Calle’s work consistently addresses intimacy, relationships, gender and identity and this exhibition is no exception. In addition, the notions of confidentiality; public vs. private experience; and the increasing inability of today’s society to cope with human experience are also brought into question. In the face of loss, Calle assembles her tribe to share the experience, acknowledge the loss and assess the situation.

One may interpret the dissemination of the email as a violation of the author’s privacy, yet despite guarantees of confidentiality, anything disseminated via electronic media is susceptible to examination at some time. In fact, it is electronic media’s ability to transmit such documents verbatim that communicate the actuality of the author’s intention and thus negate Calle’s ability to mediate the interpretations through a pitched verbal description of the dissolution.

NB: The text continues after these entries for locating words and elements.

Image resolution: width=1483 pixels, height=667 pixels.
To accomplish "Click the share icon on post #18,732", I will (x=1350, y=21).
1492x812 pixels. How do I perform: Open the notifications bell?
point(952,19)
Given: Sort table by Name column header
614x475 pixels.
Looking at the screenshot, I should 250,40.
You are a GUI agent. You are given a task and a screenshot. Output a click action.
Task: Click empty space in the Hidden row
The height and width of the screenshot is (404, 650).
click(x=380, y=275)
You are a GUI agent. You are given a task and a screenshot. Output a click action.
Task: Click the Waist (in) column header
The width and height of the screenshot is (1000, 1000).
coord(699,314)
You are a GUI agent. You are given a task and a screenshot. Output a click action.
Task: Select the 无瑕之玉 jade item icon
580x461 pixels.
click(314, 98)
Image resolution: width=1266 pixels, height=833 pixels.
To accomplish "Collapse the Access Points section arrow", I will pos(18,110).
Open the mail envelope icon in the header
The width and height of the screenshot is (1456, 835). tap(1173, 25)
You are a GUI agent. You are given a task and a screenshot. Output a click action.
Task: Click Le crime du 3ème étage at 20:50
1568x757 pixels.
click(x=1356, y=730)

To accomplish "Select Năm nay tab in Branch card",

At first blush, one is lured into the belief that they can more successfully apprehend the performative interpretations through the perfectly realized composite video wall. The subtleties of the textual interpretations seem lost if the viewer speaks any language other than French. It is as though one is reading a book jacket while being denied access to the pages and that the number of interpreters matters more than the content they provide. The experience is no different when one attempts to translate the encoded scientific diagrams and schematics. The video components too are actually sparse in the meaning they disclose. Laurie Anderson’s contribution provides neither visual nor verbal narrative, and Jeanne Moreau’s is so studded with evocative pauses and saturated with iconic persona, that meaning is withheld. Here, the notions of apprehension and quantity are actually Calle’s examination of identity. What this body of work so subtly conveys is that ultimately, despite the scale, sympathy and variety of one’s council, loss is rarely understood or mediated and remains a solitary and personal experience.